Portia, meanwhile, walked over to one of the windows at one side of the drawbridge. An ambulance and two police cars, a panel of lights flashing across the top of each, were pulled up outside. Five policemen were on the lawn, staring helplessly across at her. Not knowing what else to do, she waved and then with her forefinger and smallest finger, mimicked someone talking on a telephone. One of the men, small and white-haired, sprinted over to his car; minutes later the phone rang at the reception des
k. St. Just ran over and picked it up.
"Yes, it's murder," Portia heard him say as she approached. "Is fire on the way? Good. You'll need a ladder and some way to winch up a portable generator. Yes, I know, it's incredible they didn't realize. A fuel-generated power source would have prevented it."

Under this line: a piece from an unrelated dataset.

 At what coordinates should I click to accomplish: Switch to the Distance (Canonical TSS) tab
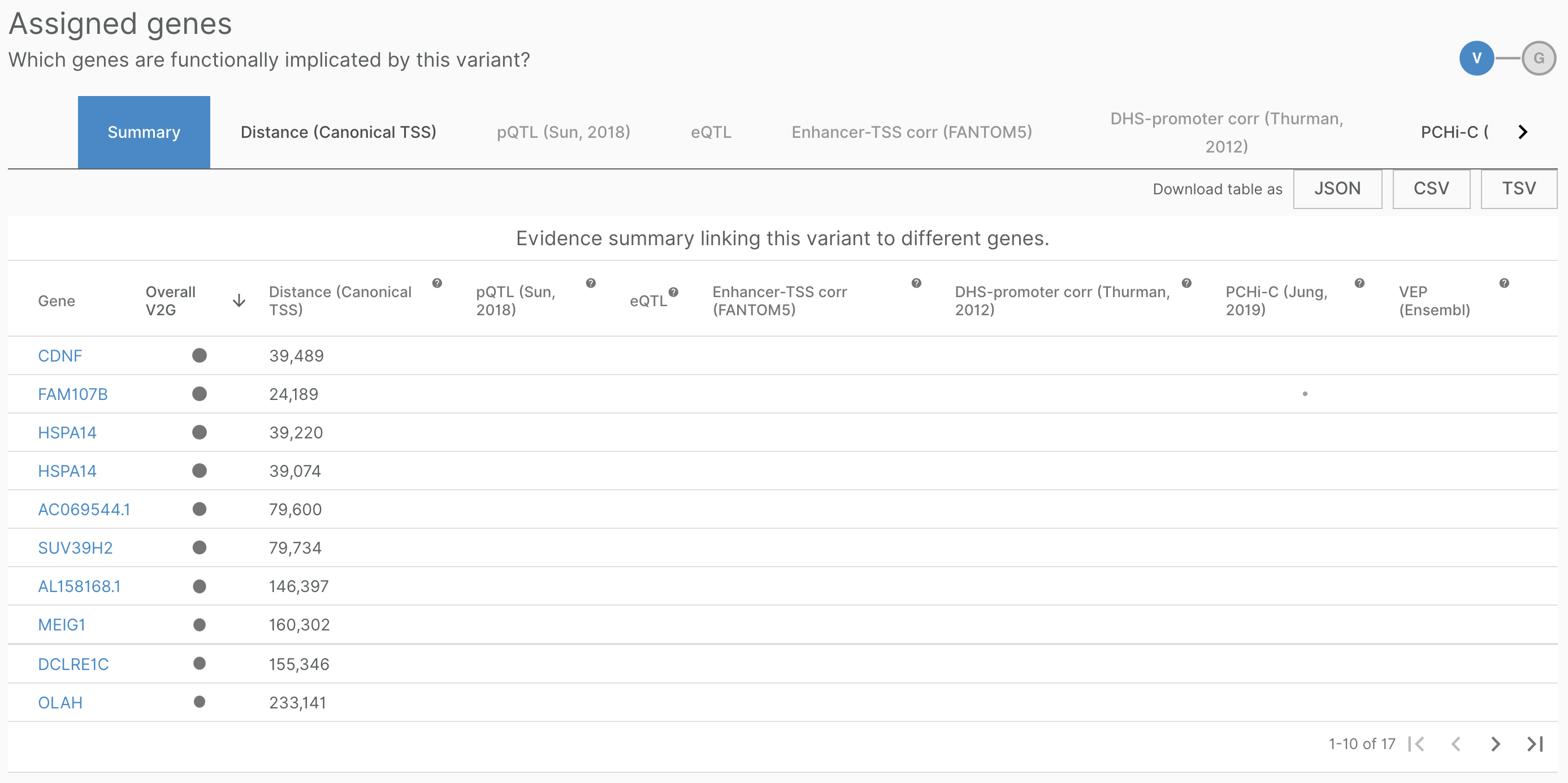[339, 132]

So it was that half an hour later, the hotel guests, who by this point had gathered in Mrs. Elksworthy's room, as having the best view, were treated to the sight of firemen wading waist deep in moat muck over to the base of the castle, carrying overhead a ladder up which they proceeded to climb, and gaining entry through one of the lower, unused bedrooms. Two men carrying a generator in a sling followed behind; it was hoisted knapsack-style by the two men at the window. St. Just, Portia, and Donna were there to greet them.

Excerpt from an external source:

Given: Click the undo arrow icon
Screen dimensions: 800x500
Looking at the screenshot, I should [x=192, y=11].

"We'll need the guests' cooperation," said St. Just. "Everything that isn't powering that drawbridge will have to remain shut off."
Donna went to find Robbie and his maintenance crew. Some time later, to the sound of faint cheering from Mrs. Elksworthy's room, the grind and moan of the drawbridge coming down could be heard.
____________________
"DCI St. Just of the Cambridgeshire Constabulary," he said, and held out a hand to the Scottish DCI, resisting the temptation to bend at the knees to meet him on a more level playing field. Ian Moor was an elfin man who must just have passed the height requirement for acceptance onto the force. He wore a handlebar moustache that looked pasted on but undoubtedly was real-two dramatic white swoops that cupped either side of his round face. It was a face mobile and alive with an expression of happy anticipation; his eyes twinkled with evident pleasure at having a brand new case to solve.
St. Just pulled out his wallet and opened it with a reflexive snap. Moor took the leather holder from his hand and stared at his photo ID with the gimlet eye of a museum curator presented with a suspicious artifact. Then, ostensibly satisfied, he closed the wallet with deliberate care before handing it back.